* EXERCISE REQUIREMENTS
Pull every line that includes the word "Given" from the data.

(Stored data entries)

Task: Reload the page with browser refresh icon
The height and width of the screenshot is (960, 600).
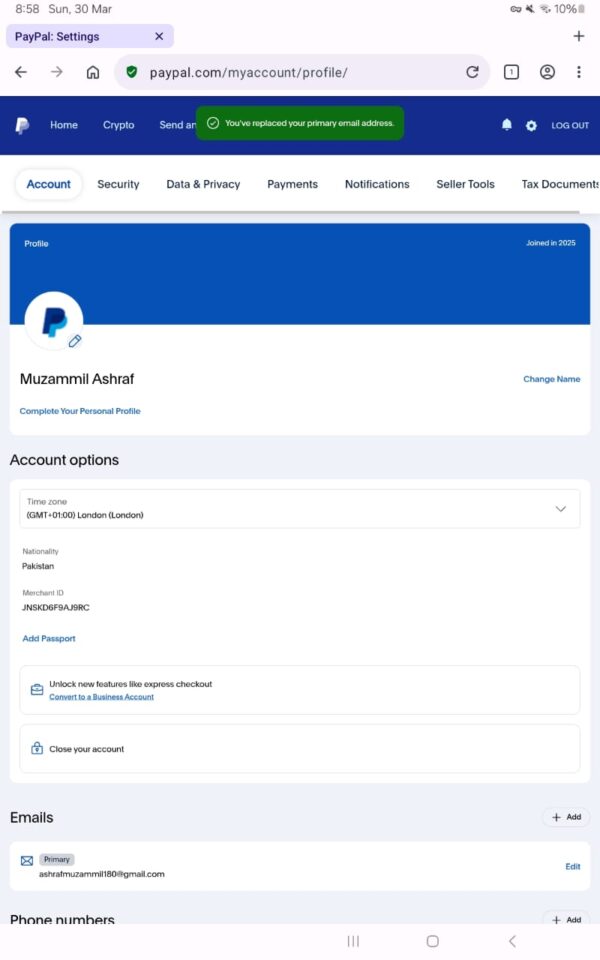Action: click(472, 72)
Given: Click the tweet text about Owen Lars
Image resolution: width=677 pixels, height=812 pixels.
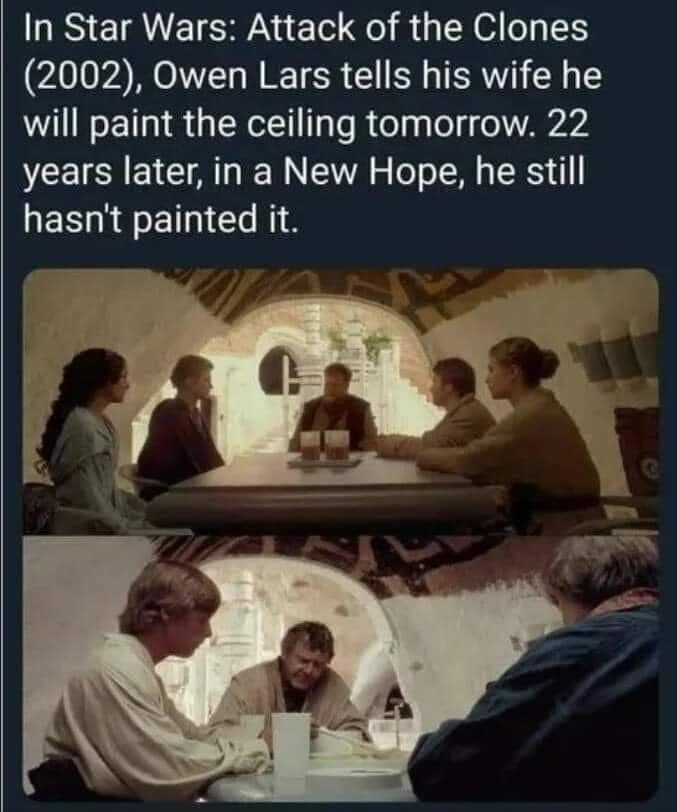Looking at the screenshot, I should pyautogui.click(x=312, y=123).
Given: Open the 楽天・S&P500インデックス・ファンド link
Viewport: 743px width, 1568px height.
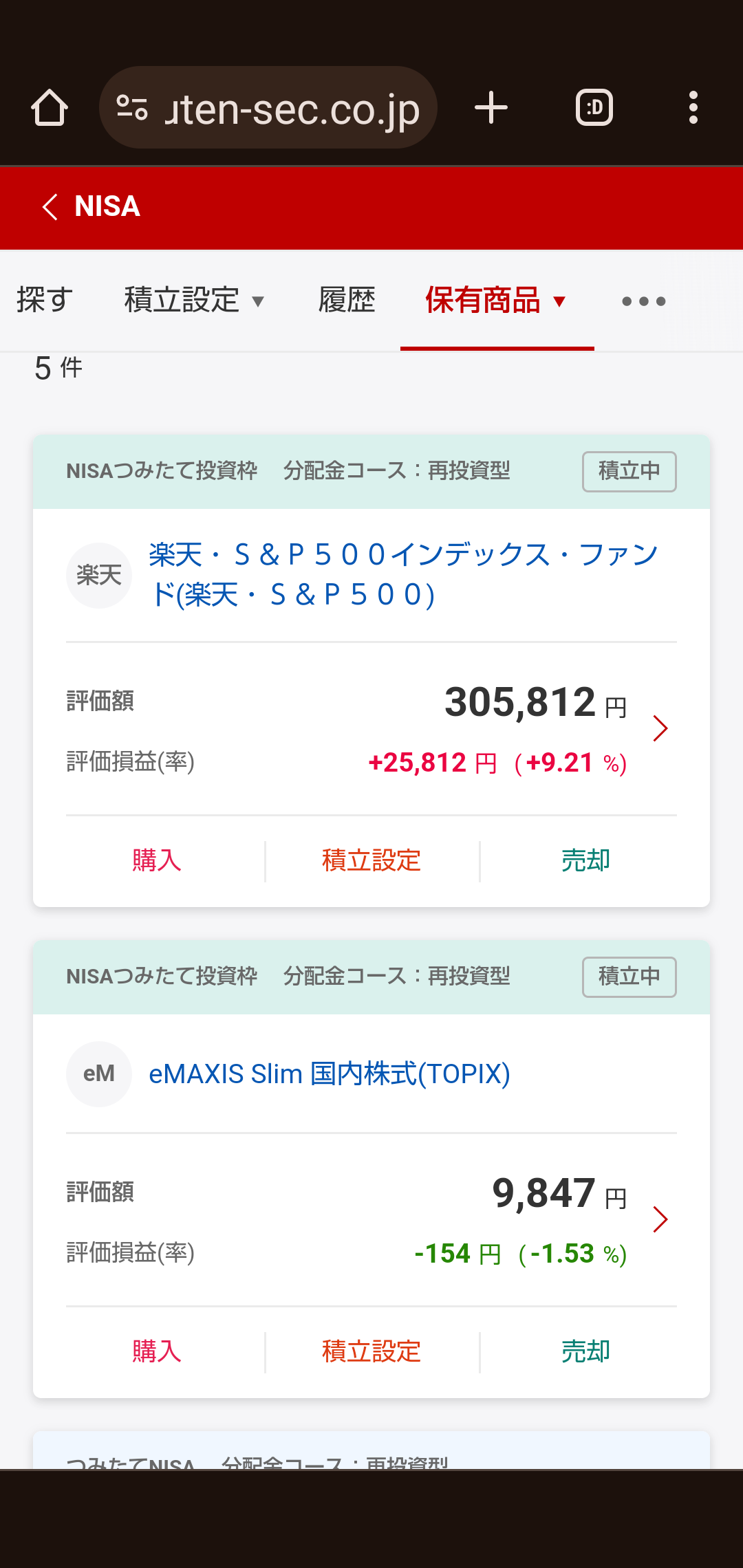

* EXPECTED OUTPUT
Given: Click the tweet text about Owen Lars
Given: Open the 楽天・S&P500インデックス・ファンド link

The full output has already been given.